Activity:
Write out all records as given; omit images.

Stored items:
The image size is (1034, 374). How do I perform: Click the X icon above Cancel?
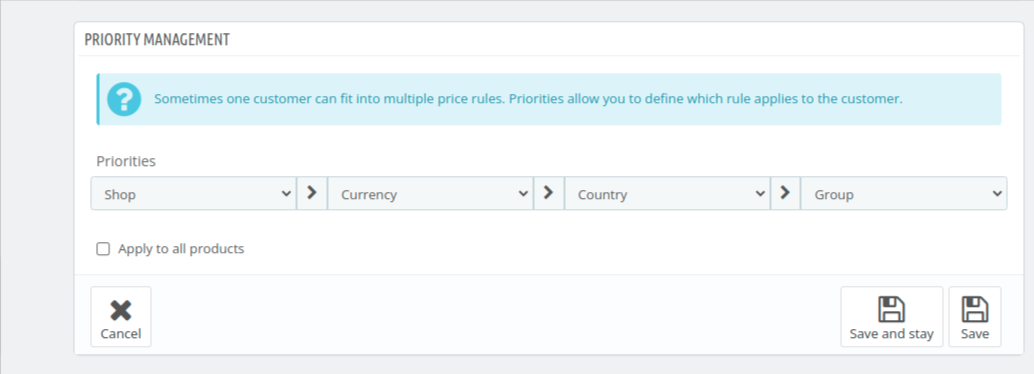click(121, 310)
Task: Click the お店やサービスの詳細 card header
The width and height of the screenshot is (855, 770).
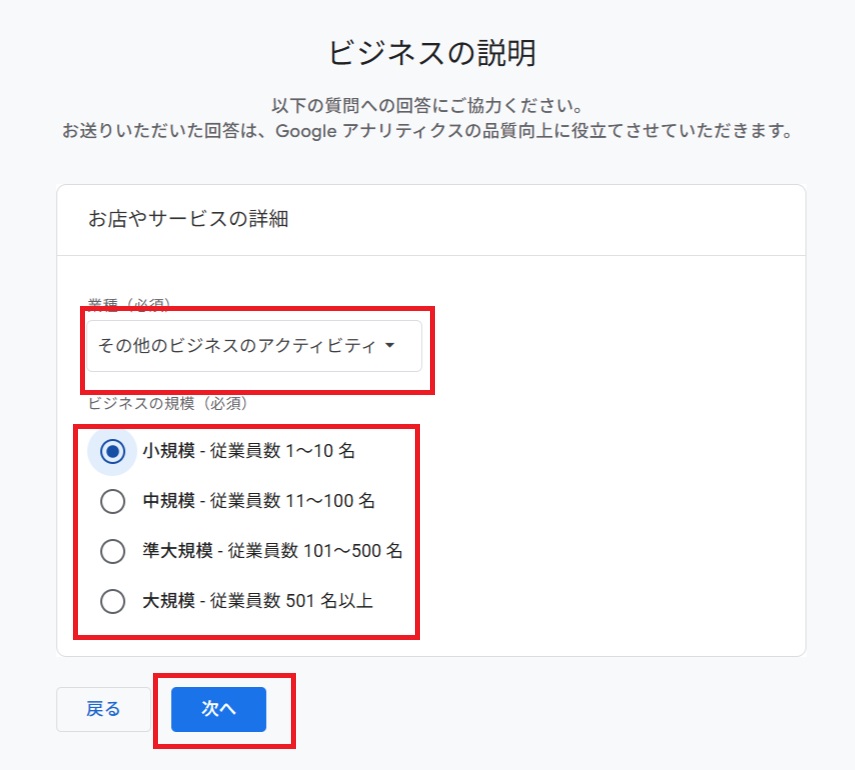Action: [189, 219]
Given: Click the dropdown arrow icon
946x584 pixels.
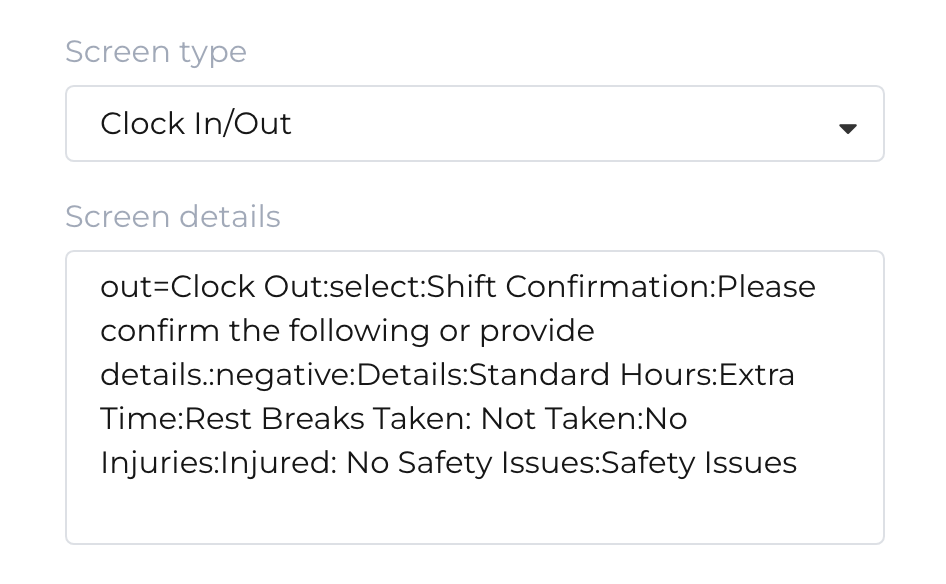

Output of the exercise:
The image size is (1034, 374). How do I perform: Click the X icon above Cancel?
click(121, 310)
Task: Click the お店やサービスの詳細 card header
The width and height of the screenshot is (855, 770).
Action: [189, 219]
Given: Click the dropdown arrow icon
946x584 pixels.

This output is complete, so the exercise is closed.